[DIRECTIONS]
Resize the rows from the line with "Editorial Icara (87, 432)" to the line with "Navigation aufklappen/zuklappen (111, 16)", both included, by writing every line again, requests too. Multiply only the coordinates in the answers by 1.75 and round them to whole numbers, with halves going up.

[ROWS]
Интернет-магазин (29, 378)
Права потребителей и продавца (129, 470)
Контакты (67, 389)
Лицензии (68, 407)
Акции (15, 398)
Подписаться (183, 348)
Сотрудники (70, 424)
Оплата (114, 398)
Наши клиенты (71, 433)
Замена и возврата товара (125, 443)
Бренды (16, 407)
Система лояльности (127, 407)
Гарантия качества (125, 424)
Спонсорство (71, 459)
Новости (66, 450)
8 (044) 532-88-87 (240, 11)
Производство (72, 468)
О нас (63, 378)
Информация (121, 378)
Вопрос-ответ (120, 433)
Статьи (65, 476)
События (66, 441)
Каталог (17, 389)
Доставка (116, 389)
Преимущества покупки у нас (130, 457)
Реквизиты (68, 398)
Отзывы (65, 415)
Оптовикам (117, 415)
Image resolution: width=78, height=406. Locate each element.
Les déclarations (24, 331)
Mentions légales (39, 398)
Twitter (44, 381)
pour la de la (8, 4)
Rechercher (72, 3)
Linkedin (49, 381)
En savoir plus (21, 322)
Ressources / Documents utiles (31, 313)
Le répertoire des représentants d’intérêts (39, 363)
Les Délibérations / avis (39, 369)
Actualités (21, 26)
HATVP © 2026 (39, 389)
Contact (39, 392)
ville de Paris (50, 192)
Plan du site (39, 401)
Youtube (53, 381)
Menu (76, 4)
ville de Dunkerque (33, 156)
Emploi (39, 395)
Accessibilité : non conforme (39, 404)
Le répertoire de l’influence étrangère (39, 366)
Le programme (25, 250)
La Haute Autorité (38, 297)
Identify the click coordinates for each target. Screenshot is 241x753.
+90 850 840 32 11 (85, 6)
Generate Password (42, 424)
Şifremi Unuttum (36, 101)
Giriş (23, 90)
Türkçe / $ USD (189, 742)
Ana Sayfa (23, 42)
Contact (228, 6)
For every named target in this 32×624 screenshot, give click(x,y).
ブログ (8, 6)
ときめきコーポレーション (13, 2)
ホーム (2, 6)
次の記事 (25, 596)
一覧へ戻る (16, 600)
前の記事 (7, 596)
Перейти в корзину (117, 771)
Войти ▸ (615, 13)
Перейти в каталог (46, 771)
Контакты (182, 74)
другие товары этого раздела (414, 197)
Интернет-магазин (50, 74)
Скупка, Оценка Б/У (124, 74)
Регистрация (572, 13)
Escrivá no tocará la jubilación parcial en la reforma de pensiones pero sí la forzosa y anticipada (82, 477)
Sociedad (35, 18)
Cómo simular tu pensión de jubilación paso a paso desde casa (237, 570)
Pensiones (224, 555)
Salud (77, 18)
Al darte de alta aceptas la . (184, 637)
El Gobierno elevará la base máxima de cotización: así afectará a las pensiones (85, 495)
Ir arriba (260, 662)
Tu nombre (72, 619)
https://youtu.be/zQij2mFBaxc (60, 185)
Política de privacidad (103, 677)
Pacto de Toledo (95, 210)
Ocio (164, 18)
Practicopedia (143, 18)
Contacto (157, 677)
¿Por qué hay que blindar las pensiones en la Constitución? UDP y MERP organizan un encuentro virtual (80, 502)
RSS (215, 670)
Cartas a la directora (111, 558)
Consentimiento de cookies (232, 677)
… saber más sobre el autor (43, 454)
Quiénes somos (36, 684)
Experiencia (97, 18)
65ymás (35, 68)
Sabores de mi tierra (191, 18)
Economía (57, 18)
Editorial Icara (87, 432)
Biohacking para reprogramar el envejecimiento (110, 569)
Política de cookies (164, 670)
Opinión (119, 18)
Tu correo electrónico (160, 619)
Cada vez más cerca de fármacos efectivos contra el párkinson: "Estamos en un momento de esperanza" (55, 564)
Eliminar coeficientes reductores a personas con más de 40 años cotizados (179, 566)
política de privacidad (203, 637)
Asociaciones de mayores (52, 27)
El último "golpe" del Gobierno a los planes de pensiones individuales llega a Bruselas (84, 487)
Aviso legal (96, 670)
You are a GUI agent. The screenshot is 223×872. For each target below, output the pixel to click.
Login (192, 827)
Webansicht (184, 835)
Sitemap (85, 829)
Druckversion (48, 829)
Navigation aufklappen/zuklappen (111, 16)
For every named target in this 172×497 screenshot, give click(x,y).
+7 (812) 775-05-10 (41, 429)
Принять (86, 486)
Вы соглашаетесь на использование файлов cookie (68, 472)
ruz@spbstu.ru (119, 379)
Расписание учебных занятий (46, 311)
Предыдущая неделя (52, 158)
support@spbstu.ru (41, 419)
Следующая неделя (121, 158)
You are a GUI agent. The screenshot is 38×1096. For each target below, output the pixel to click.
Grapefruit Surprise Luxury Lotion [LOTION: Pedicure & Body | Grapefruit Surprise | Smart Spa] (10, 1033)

[FULL OUTPUT]
Editorial Icara (152, 756)
Biohacking para reprogramar el envejecimiento (193, 996)
Política de cookies (287, 1173)
Opinión (208, 32)
Tu correo electrónico (280, 1083)
Cada vez más cerca de fármacos efectivos contra el párkinson: "Estamos en un momento de esperanza" (96, 987)
Eliminar coeficientes reductores a personas con más de 40 años cotizados (313, 991)
política de privacidad (355, 1115)
Asociaciones de mayores (91, 47)
El último "golpe" del Gobierno a los planes de pensiones individuales llega a Bruselas (147, 852)
Aviso legal (168, 1173)
You are a GUI agent. The screenshot is 223×872. For each target below, output the pixel to click.
Login (336, 1447)
Webansicht (322, 1461)
Sitemap (149, 1451)
Druckversion (84, 1451)
Navigation aufklappen/zuklappen (194, 28)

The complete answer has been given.